▶ **GIVEN REQUEST**
Render the lines of the data below as a numbered list, omitting blank lines and leaving out the pictures.

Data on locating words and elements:
•••
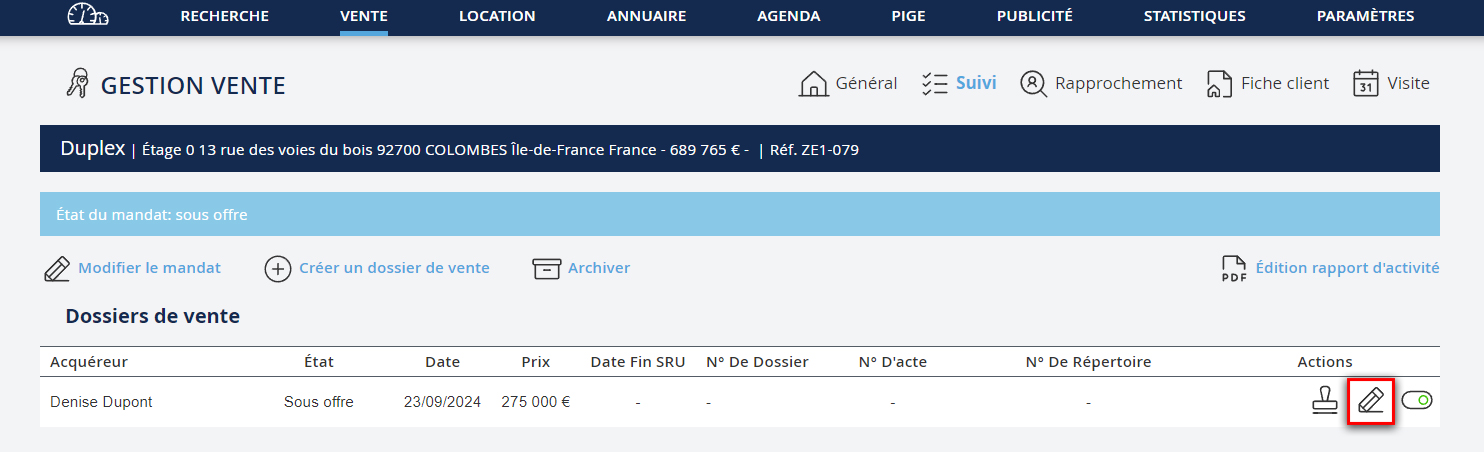This screenshot has width=1484, height=452.
Task: Go to the LOCATION menu
Action: (x=497, y=16)
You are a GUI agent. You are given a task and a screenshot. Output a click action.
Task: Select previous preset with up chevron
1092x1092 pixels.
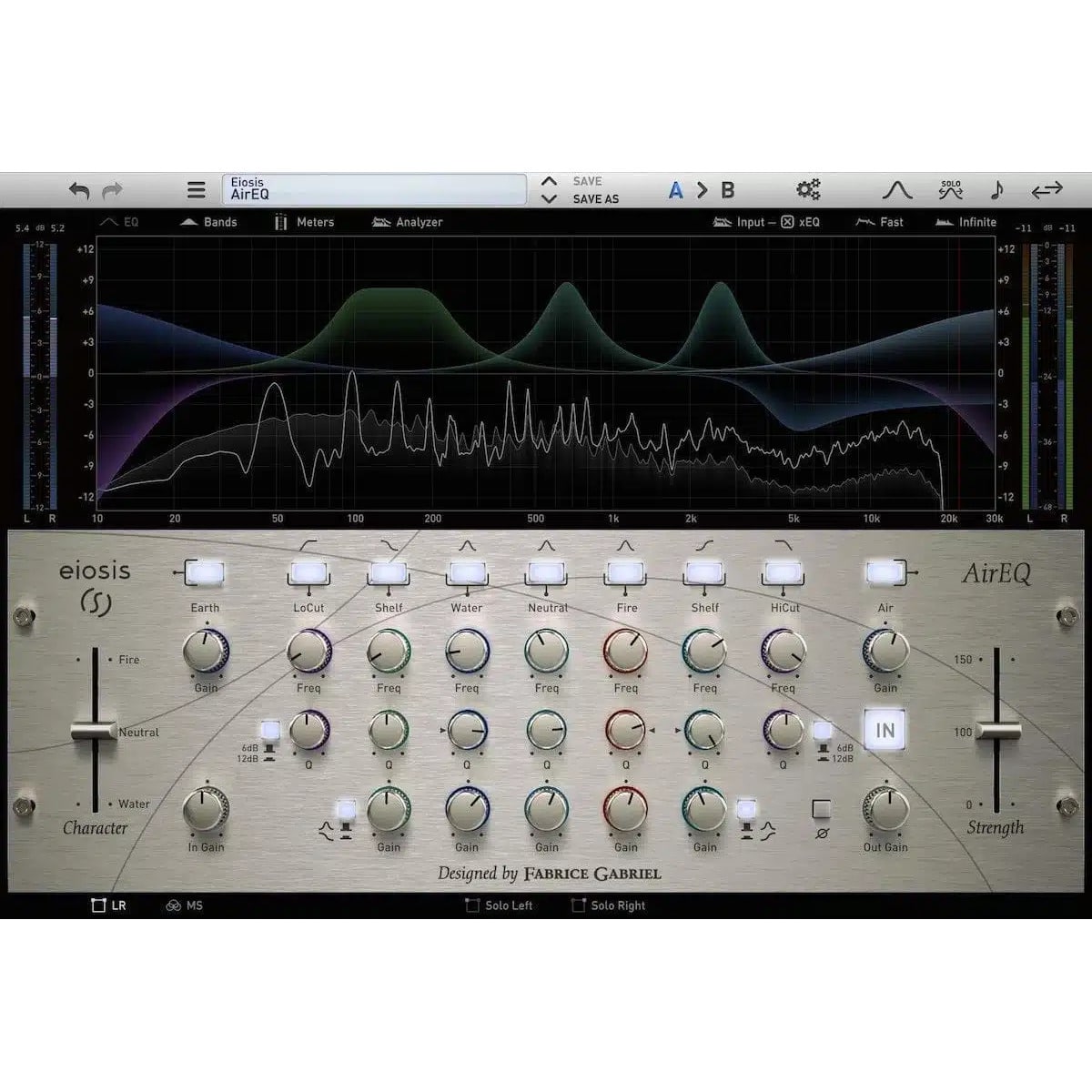(549, 182)
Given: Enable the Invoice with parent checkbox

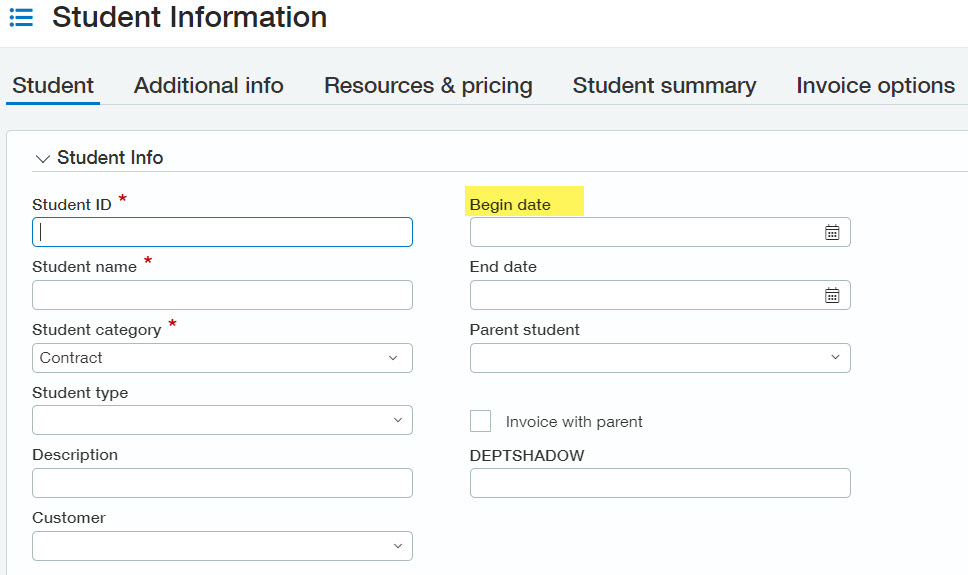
•••
▶ **THE REPLY**
1. This screenshot has width=1484, height=452.
2. Task: Go to the LOCATION menu
3. Action: (x=497, y=16)
4. You are a GUI agent. You are given a task and a screenshot. Output a click action.
5. Task: Select previous preset with up chevron
6. 1092x1092 pixels.
7. (549, 182)
8. Given: Enable the Invoice with parent checkbox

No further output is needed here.